Frietkotcultuur stelt zich kandidaat als Unesco-werelderfgoed
De Belgische frietkotcultuur werd in 2014 opgenomen op de Inventaris Vlaanderen van het Immaterieel Cultureel Erfgoed, in 2016 volgde de erkenning door de Franse Gemeenschap en in 2017 de Duitstalige Gemeenschap en het Brussels Hoofdstedelijk Gewest.
Om de twee jaar mag België een kandidaat naar voor schuiven voor een Unesco-erkenning als Immaterieel Cultureel Erfgoed van de Mensheid. Er is afgesproken dat de drie gemeenschappen en het Brussels Hoofdstedelijk Gewest afwisselend aan beurt komen. In 2022 is Vlaanderen aan de beurt.

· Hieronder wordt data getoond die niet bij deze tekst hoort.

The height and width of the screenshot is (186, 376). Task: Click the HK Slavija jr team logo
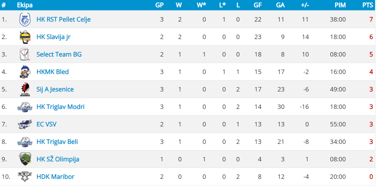tap(25, 37)
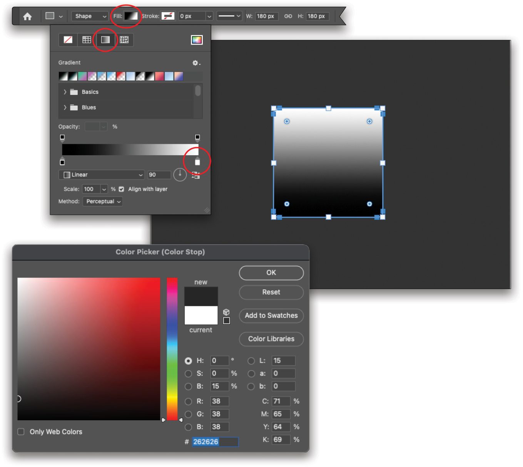
Task: Open the Gradient panel settings gear menu
Action: point(195,63)
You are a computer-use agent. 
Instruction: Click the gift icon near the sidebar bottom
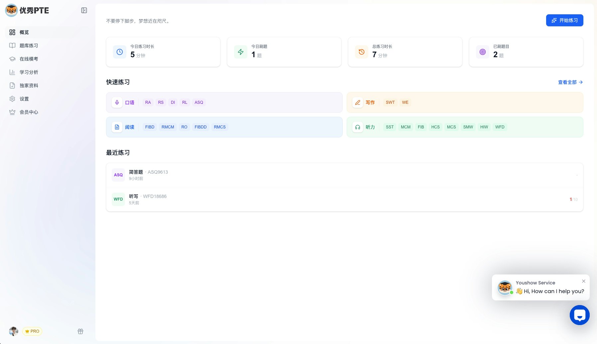click(80, 331)
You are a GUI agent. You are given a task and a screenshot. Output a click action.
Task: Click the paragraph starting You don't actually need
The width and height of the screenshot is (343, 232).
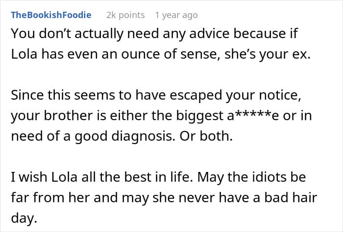click(x=161, y=43)
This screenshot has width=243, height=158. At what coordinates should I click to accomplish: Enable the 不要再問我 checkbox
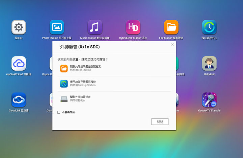click(59, 112)
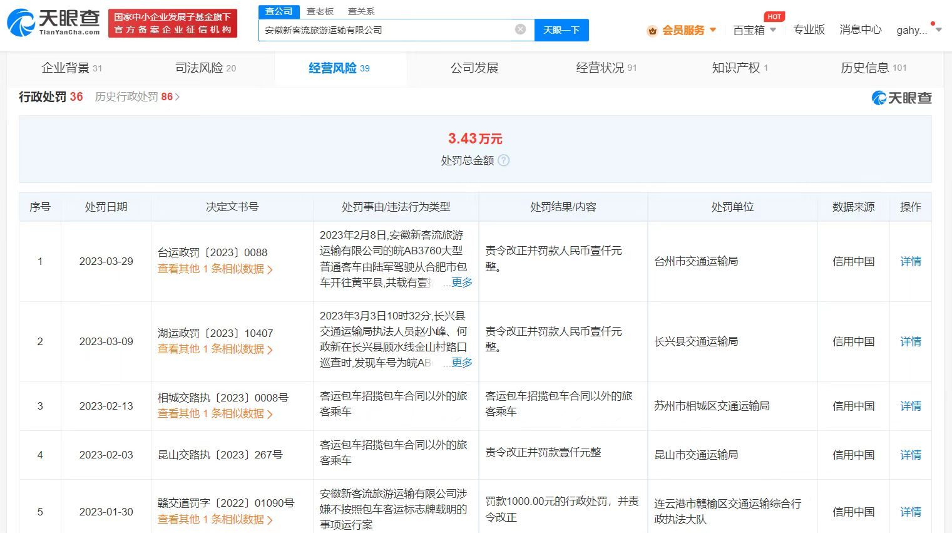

Op basis van het advies van een Expertencommissie zal de minister van Cultuur op 15 mei beslissen welk dossier door België voorgedragen zal worden aan Unesco voor een erkenning als werelderfgoed.
"Waardering voor de frituristen"
Een voorwaarde om naar voren geschoven te worden als kandidaat is een erkenning in het gewest of de gemeenschap dat de kandidaat mag aanduiden. Volgens Navefri-voorzitter Jan Lefèvre is de frietkotcultuur, naast de biercultuur, als enige erkend in alle gewesten en gemeenschappen. "De frietkotcultuur, die zit ingebakken in ons allemaal. Het gaat om iets heel gewoons, een vaste waarde in ons leven, maar misschien moeten we er net daarom samen zorg voor blijven dragen", klinkt het.
Zo'n erkenning als Unesco-werelderfgoed levert financieel niet meteen iets op, hoewel een aantal Belgische erkende producten en sectoren een aanzienlijke omzetverhoging kenden. Volgens Lefèvre draait het vooral om de eer. "Het is de beste manier om te zorgen voor waardering voor onze frituristen, zij hebben niet 'zomaar een frituurtje'. Veel mensen vinden het ook vanzelfsprekend dat er frituren aanwezig zijn in het straatbeeld en dat ze er altijd zullen zijn, maar we zien wereldwijd dat de kleine ambachtsman steeds meer verdwijnt."